Nheë, em tupi, quer dizer falar. Quando os portugueses chegaram ao Brasil, os indígenas não entendiam aquela falação estranha e diziam que os portugueses ficavam a dizer “nhen-nhen-nhen”.

VAI TOMAR BANHO:
Em “Casa Grande & Senzala”, Gilberto Freyre analisa os hábitos de higiene dos índios versus os do colonizador português. Depois das Cruzadas, como corolário dos contatos comerciais, o europeu se contagiou de sífilis e de outras doenças transmissíveis e desenvolveu medo ao banho e horror à nudez, o que muito agradou à Igreja. Ora, o índio não conhecia a sífilis e se lavava da cabeça aos pés nos banhos de rio, além de usar folhas de árvore para limpar os bebês e lavar no rio as redes nas quais dormiam. Então, o cheiro exalado pelo corpo dos portugueses, abafado em roupas que não eram trocadas com frequência e raramente lavadas, aliado à falta de banho, causava repugnância aos índios. Então os índios, quando estavam fartos de receber ordens dos portugueses, mandavam que fossem “tomar banho”.

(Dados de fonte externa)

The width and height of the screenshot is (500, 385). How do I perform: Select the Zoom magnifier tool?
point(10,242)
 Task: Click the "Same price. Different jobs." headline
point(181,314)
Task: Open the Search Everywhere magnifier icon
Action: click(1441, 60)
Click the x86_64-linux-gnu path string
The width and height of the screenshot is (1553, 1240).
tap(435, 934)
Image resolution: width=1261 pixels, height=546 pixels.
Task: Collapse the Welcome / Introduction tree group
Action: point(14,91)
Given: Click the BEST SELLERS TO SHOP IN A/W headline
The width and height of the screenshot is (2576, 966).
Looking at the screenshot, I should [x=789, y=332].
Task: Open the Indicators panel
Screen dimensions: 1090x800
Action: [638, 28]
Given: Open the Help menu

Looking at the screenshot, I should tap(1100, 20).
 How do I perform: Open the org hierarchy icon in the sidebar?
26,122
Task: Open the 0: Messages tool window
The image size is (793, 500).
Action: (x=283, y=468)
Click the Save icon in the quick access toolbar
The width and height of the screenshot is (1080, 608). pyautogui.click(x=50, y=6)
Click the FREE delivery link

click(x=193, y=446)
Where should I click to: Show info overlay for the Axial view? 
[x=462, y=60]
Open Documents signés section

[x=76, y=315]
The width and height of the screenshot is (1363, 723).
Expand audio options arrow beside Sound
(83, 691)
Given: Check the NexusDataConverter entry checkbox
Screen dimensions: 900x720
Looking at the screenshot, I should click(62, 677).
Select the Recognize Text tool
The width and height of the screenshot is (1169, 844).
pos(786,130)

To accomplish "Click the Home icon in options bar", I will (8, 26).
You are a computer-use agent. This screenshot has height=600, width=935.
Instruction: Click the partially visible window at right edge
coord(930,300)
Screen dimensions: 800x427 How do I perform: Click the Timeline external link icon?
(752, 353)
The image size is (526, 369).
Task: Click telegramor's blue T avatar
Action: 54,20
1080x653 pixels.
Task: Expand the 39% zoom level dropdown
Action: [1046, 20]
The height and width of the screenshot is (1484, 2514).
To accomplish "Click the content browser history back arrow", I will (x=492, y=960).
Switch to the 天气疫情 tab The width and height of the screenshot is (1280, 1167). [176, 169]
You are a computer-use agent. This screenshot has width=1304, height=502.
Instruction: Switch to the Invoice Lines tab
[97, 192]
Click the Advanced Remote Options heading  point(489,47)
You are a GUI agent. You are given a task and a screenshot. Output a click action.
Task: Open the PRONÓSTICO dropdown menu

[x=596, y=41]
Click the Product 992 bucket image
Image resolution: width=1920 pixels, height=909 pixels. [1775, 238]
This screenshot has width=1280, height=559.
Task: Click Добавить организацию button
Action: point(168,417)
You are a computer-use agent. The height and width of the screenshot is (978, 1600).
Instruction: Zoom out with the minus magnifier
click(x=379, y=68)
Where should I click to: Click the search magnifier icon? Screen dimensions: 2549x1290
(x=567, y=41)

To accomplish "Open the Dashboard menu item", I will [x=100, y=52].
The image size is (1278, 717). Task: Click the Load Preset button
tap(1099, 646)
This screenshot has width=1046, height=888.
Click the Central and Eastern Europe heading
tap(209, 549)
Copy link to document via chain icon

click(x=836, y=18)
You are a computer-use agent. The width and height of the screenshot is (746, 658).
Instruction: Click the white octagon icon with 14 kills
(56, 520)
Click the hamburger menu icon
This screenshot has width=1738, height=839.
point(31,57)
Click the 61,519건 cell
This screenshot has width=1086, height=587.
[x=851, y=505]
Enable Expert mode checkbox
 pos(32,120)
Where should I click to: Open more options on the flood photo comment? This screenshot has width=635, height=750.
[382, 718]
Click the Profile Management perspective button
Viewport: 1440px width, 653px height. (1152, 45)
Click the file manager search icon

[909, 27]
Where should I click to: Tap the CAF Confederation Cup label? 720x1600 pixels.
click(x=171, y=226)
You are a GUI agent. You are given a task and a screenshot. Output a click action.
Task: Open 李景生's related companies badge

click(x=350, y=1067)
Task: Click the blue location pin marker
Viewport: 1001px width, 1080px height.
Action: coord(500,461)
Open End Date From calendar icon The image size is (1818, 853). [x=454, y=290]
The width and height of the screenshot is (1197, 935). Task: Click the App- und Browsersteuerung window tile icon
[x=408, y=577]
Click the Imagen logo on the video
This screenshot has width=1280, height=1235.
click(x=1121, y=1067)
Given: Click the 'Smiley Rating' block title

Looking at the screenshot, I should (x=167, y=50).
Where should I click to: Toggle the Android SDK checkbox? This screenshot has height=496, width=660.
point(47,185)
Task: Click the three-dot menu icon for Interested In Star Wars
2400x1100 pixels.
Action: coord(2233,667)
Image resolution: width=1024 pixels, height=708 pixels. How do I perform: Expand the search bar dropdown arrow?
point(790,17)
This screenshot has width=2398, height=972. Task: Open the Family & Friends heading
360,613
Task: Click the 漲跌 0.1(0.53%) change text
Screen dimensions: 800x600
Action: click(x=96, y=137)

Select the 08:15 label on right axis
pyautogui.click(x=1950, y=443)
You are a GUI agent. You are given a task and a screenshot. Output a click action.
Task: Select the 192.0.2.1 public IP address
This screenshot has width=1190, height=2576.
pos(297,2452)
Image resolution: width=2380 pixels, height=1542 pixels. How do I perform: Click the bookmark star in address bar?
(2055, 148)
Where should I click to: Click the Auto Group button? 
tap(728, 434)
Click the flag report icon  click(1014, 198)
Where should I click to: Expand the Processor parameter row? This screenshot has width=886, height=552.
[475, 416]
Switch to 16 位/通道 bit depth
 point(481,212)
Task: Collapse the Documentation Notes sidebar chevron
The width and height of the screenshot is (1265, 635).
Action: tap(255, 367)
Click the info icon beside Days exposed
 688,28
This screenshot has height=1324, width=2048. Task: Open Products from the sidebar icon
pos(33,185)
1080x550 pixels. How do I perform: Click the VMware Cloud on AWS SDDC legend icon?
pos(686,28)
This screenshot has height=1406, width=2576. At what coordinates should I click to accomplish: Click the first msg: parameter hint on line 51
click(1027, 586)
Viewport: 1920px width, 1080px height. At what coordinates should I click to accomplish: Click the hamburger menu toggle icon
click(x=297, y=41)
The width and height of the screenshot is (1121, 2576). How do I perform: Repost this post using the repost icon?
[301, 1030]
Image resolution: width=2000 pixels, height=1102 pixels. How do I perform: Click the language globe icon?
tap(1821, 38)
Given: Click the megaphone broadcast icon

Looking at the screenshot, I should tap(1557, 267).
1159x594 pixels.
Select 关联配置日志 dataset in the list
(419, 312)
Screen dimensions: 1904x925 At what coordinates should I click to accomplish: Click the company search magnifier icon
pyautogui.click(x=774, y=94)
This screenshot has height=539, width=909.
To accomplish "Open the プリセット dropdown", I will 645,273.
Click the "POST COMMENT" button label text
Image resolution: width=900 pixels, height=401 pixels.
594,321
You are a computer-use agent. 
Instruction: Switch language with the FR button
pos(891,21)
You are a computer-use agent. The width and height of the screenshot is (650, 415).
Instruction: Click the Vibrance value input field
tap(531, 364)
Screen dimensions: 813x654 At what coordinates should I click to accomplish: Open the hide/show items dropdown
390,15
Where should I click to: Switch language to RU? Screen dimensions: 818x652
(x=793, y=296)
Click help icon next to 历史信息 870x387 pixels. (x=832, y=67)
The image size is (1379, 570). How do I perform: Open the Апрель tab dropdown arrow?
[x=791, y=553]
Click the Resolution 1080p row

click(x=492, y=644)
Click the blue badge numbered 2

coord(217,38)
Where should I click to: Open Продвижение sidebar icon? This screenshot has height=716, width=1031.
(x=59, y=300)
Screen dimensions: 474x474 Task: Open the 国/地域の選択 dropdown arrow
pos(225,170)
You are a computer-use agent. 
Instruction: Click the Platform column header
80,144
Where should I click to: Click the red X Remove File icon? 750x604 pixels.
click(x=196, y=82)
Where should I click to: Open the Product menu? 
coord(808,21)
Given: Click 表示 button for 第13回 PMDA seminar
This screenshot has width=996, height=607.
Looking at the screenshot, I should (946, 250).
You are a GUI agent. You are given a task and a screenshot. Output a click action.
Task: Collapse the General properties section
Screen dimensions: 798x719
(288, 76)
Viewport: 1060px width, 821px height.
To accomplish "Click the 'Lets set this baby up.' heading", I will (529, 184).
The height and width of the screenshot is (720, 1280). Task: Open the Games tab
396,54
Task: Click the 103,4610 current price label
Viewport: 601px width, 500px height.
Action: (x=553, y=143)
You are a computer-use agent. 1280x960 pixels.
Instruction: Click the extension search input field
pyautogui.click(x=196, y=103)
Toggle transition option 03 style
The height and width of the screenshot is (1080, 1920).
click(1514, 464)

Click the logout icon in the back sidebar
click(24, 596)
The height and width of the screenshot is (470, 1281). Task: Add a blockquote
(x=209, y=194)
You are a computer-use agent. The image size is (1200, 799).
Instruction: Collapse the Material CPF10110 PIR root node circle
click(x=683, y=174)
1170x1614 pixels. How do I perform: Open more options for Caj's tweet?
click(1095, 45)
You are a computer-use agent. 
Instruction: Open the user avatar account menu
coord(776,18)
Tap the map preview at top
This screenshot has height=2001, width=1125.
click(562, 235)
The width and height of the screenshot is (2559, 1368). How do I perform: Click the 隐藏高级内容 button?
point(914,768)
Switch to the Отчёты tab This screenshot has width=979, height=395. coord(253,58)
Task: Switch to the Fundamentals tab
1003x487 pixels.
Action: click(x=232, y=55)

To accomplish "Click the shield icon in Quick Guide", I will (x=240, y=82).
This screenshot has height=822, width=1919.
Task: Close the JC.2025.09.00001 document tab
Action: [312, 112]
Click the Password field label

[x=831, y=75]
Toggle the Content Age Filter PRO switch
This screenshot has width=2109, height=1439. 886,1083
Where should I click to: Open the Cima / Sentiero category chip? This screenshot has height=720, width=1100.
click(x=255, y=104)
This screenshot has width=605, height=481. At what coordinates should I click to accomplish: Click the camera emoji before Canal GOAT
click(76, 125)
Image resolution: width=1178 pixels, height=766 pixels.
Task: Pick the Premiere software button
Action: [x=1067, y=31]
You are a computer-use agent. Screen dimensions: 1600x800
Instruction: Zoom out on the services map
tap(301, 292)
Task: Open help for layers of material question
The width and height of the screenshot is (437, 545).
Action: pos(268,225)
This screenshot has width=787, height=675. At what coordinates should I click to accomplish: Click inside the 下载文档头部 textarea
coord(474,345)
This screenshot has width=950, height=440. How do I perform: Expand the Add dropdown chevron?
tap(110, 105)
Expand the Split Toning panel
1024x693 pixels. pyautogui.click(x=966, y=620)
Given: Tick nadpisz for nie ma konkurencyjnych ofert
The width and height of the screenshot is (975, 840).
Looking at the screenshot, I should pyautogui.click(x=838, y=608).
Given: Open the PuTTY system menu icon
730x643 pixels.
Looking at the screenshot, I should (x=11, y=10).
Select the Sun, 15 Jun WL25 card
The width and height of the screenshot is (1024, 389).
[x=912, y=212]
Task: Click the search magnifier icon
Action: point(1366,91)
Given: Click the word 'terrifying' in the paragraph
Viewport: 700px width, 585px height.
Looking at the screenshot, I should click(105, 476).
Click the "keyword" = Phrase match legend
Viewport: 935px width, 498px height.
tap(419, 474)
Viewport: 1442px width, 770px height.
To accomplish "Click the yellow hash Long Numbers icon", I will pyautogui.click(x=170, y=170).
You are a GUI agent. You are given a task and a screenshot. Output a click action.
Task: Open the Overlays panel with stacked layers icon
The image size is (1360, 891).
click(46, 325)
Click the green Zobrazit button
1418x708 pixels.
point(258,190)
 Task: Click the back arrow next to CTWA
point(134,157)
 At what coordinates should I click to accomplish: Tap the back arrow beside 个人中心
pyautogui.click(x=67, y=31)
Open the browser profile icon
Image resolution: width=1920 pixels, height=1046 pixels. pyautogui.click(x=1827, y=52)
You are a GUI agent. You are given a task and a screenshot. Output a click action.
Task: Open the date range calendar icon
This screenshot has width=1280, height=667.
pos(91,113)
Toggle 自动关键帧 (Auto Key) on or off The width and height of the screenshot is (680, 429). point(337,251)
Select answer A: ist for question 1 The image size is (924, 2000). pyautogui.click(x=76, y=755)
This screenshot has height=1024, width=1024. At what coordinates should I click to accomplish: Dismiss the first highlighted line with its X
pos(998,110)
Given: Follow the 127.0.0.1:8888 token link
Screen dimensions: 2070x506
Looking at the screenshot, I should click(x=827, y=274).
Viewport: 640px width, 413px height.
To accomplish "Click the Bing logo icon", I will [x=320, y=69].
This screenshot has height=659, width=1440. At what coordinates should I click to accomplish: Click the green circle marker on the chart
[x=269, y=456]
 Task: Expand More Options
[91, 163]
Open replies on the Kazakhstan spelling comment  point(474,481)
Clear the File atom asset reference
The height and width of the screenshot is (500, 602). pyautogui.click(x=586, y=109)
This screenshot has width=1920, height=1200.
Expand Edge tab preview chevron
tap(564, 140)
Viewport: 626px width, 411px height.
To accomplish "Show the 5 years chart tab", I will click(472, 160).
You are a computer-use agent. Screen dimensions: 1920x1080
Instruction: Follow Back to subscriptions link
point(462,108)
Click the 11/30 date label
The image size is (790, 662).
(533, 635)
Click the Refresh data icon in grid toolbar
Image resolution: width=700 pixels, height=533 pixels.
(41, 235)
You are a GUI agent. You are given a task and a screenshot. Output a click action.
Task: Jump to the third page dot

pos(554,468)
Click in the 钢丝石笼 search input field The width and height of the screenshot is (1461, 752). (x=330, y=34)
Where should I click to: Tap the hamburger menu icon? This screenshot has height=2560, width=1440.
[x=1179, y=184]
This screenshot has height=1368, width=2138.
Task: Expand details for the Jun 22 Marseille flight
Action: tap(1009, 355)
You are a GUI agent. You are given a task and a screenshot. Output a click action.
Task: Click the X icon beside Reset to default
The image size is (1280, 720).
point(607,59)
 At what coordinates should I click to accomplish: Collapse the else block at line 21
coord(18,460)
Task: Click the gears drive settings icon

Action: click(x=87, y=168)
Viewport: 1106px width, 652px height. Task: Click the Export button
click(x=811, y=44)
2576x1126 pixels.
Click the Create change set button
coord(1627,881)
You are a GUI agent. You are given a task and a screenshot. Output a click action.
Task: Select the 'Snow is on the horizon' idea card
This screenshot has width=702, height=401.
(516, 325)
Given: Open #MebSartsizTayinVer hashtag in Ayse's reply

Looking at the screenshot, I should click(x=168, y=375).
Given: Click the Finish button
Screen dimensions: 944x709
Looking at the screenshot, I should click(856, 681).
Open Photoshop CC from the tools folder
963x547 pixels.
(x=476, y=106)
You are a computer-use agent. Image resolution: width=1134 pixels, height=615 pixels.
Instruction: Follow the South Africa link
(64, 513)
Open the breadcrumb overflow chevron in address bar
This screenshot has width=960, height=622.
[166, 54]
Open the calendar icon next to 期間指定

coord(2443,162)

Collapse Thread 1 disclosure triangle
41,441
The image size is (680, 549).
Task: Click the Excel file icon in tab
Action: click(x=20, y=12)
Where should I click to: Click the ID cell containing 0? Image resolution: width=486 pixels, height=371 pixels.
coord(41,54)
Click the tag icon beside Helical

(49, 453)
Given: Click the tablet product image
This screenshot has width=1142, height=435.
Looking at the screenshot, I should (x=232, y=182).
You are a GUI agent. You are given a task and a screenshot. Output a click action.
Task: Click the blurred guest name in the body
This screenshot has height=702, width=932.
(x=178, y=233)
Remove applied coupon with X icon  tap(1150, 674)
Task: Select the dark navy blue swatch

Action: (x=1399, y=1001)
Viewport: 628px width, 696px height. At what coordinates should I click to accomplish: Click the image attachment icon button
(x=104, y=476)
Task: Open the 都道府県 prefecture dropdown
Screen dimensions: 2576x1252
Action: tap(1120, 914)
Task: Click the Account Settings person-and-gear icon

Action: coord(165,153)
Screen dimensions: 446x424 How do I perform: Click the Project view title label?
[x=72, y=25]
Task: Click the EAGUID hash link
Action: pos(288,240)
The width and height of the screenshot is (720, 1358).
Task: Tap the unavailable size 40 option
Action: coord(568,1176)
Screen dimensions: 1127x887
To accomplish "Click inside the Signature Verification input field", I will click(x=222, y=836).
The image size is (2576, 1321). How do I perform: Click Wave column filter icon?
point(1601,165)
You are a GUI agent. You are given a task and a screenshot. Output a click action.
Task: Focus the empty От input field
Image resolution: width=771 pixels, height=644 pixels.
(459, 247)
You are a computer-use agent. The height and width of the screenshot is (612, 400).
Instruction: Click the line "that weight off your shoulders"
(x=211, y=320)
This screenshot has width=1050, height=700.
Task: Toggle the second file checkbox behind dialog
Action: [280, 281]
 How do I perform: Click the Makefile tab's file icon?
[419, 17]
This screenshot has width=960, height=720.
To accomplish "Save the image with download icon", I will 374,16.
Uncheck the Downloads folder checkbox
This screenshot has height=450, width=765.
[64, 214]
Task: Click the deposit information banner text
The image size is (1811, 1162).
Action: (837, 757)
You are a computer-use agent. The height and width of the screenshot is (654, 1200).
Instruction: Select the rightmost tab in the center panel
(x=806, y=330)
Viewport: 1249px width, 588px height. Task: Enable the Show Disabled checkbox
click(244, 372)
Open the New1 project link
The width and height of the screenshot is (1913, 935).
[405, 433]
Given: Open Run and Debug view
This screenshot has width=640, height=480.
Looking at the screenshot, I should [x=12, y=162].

ÁGUA MOLE EM PEDRA DURA, TANTO BATE ATÉ QUE FURA:
Um de seus primeiros registros literários foi feito pelo escritor latino Ovídio ( 43 a .C.-18 d.C), autor de célebres livros como “A arte de amar “e “Metamorfoses”. Escreveu o poeta: “A água mole cava a pedra dura”. É tradição das culturas dos países em que a escrita não é muito difundida formar rimas nesse tipo de frase para que sua memorização seja facilitada. Foi o que fizeram com o provérbio, os portugueses e os brasileiros.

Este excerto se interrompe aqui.